In first-line, progression-free survival (PFS) is a clinically relevant and validated endpoint for treatment efficacy in metastatic colorectal cancer (mCRC), and independent of subsequent treatments. Using imaging and Response Evaluation Criteria in Solid Tumours 1.1 (RECIST 1.1), the first response evaluation is performed after two months, but a reliable evaluation at an earlier stage may be preferable. Methylated circulating tumor DNA (ctDNA) can be measured in plasma in most patients with mCRC. Our prospective study investigated the association between PFS and hypermethylated neuropeptide Y ctDNA (meth-NPY) response after the first cycle of chemotherapy in patients with mCRC compared to first objective response according to RECIST 1.1. The study included 70 patients with mCRC for first-line treatment with 5-FU, oxaliplatin, and irinotecan plus delta-tocotrienol or placebo in a randomized, double-blind, placebo-controlled study. Meth-NPY in plasma was analyzed by droplet digital PCR before treatment start and after the first cycle. Meth-NPY response rate was defined as the fraction of patients converting from a baseline measurable level of NPY to unmeasurable after the first treatment cycle. The unmeasurable level comprised zero-values and those with the lower 95% CI overlapping zero. Response evaluation according to RECIST 1.1 was performed after eight weeks. 59 patients were evaluable for analysis of meth-NPY after the first cycle and 65 patients were evaluable according to RECIST 1.1 response after eight weeks.

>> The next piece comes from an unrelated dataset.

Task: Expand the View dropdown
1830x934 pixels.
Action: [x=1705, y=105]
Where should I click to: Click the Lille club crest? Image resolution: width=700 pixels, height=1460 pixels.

The meth-NPY response rate was 31% compared to 38% according to RECIST 1.1. PFS was significantly longer in meth-NPY responders compared to non-responders, 10.1 and 7.6 months, respectively (p=0.02). Patients with a response according to RECIST 1.1, had a PFS of 10.0 months compared to 8.3 months for non-responders, which was not statistically different (p=0.33). In this first-line setting of mCRC, early meth-NPY response proved to be superior compared to response according to RECIST 1.1 with respect to predict improved PFS. Early meth-NPY response is a promising marker not only for the individual patient, but also for faster drug evaluation in trials.